Mit der Rute wedeln signalisiert immer Unsicherheit!
Summa summarum bleibt festzustellen, dass der Hund immer dann mit der Rute wedelt, wenn er unsicher ist und mental erregt. Wenn der Grund für diese Unsicherheit in einer möglichen Gefahr oder Bedrohung seiner Sicherheit besteht und dieser Zustand sogar eine Form der Dauerbelastung annimmt, kommt er dem Stress sehr nahe. Also sollte das Ziel des Rudelführers Mensch darin bestehen, so oft es irgend geht, Situationen zu vermeiden, in denen der Hund aus diesen Gründen mit seiner Rute wedelt. “Wackelt er mit dem Schwanz”, weil er nicht einzuschätzen vermag, ob Herrchen nun das aufgehobene Stöckchen wirft oder nicht, dann lasst ihn wackeln so oft er will, denn das hat nur etwas mit “spaßiger” Unsicherheit zu tun.
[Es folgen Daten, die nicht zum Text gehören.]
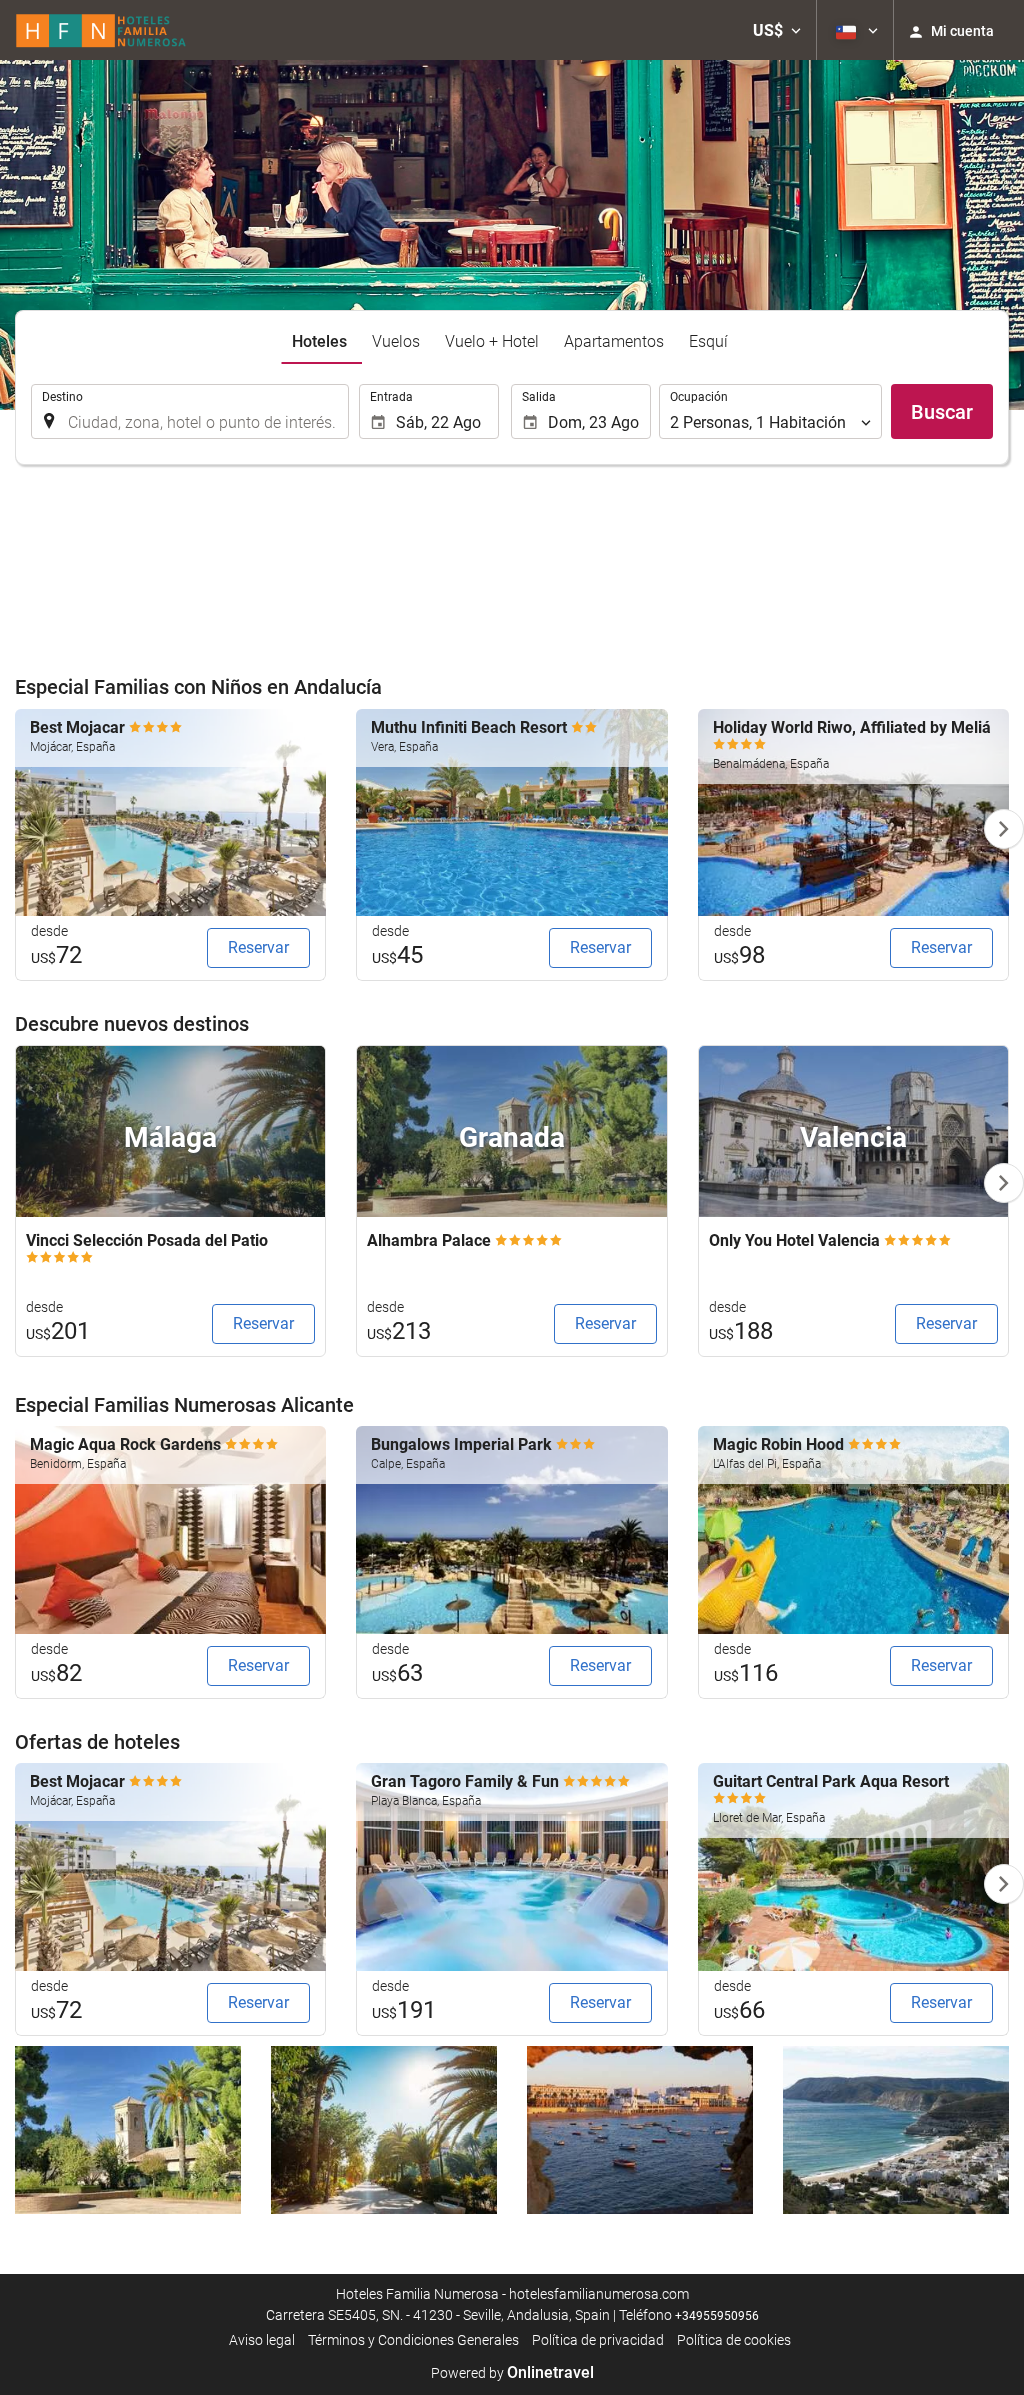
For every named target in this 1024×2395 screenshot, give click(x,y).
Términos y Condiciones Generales (413, 2340)
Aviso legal (262, 2340)
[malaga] (384, 2129)
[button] (777, 30)
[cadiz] (640, 2129)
Unsicherheit erzeugende Situationen gibt es derer aber viele:
Typische Situationen, in denen er unsicher ist, was wohl als nächstes passiert, gibt es derer bekanntlich viele:
Wenn er Herrchen hört, wie er die Leine vom Haken nimmt oder mit dem Schlüsselbund klappert, freut der Hund sich vermeintlich auf einen Spaziergang. Aber hat sich Herrchen schon einmal darüber Gedanken gemacht, ob sein Schützling sich mental auch dieser Herausforderung gewachsen fühlt? Ist er sich sicher, ob er weiß, was für ein Abenteuer da draußen auf ihn wartet? Lauern dort vielleicht Gefahren in Gestalt irgendwelcher Konkurrenten oder Revierrivalen? Die Assoziationen, die ein bevorstehender Spaziergang bei manch einem Artgenossen von Lupo auslöst, begründet in seinen letzten gruseligen Erfahrungen auf der Hundespielwiese, können durchaus puren Stress bedeuten.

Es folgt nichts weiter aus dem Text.